* start Entries shown *

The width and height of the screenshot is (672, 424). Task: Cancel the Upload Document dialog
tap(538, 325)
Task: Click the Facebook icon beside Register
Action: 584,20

* end Entries shown *
* start Entries shown *

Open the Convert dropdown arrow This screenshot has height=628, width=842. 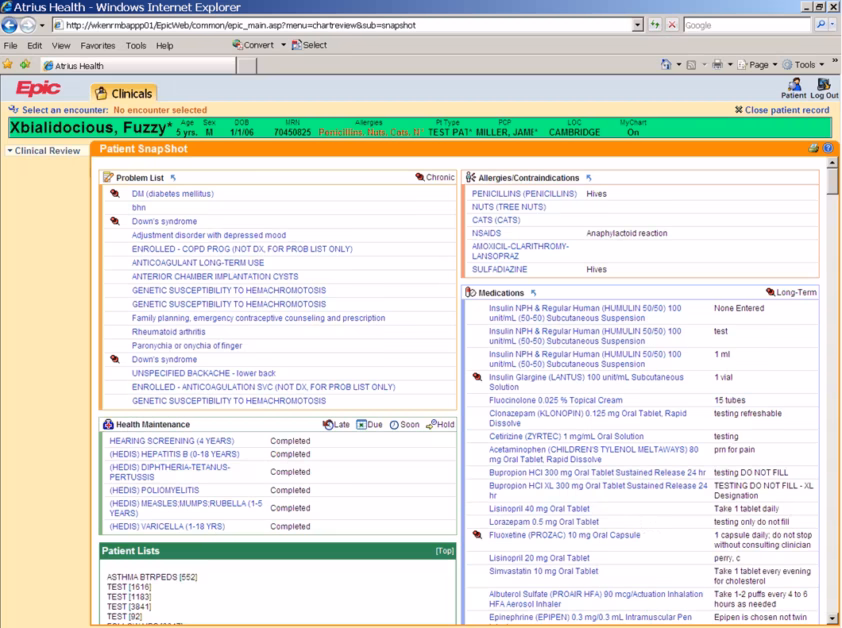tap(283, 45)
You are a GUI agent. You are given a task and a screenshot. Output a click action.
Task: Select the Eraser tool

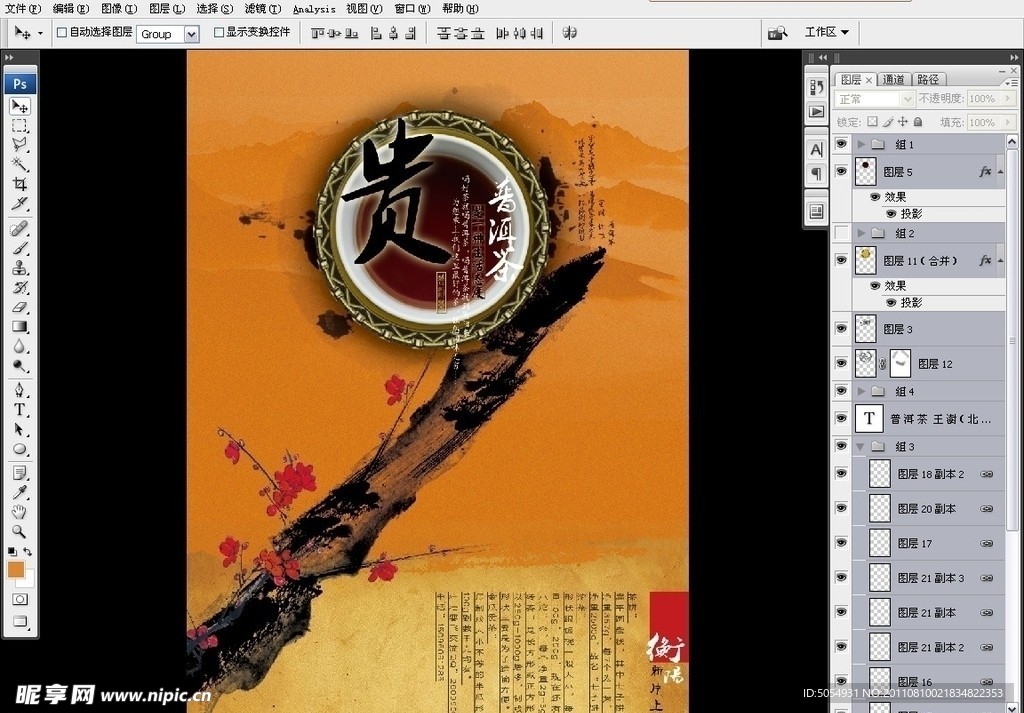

* end Entries shown *

Request:
Convert the data from the line containing "The width and" through the line containing "Action: 584,20", both included, into a JSON list of strings, one string per line, with blank lines omitted.

Exercise answer:
[
  "The width and height of the screenshot is (672, 424). Task: Cancel the Upload Document dialog",
  "tap(538, 325)",
  "Task: Click the Facebook icon beside Register",
  "Action: 584,20"
]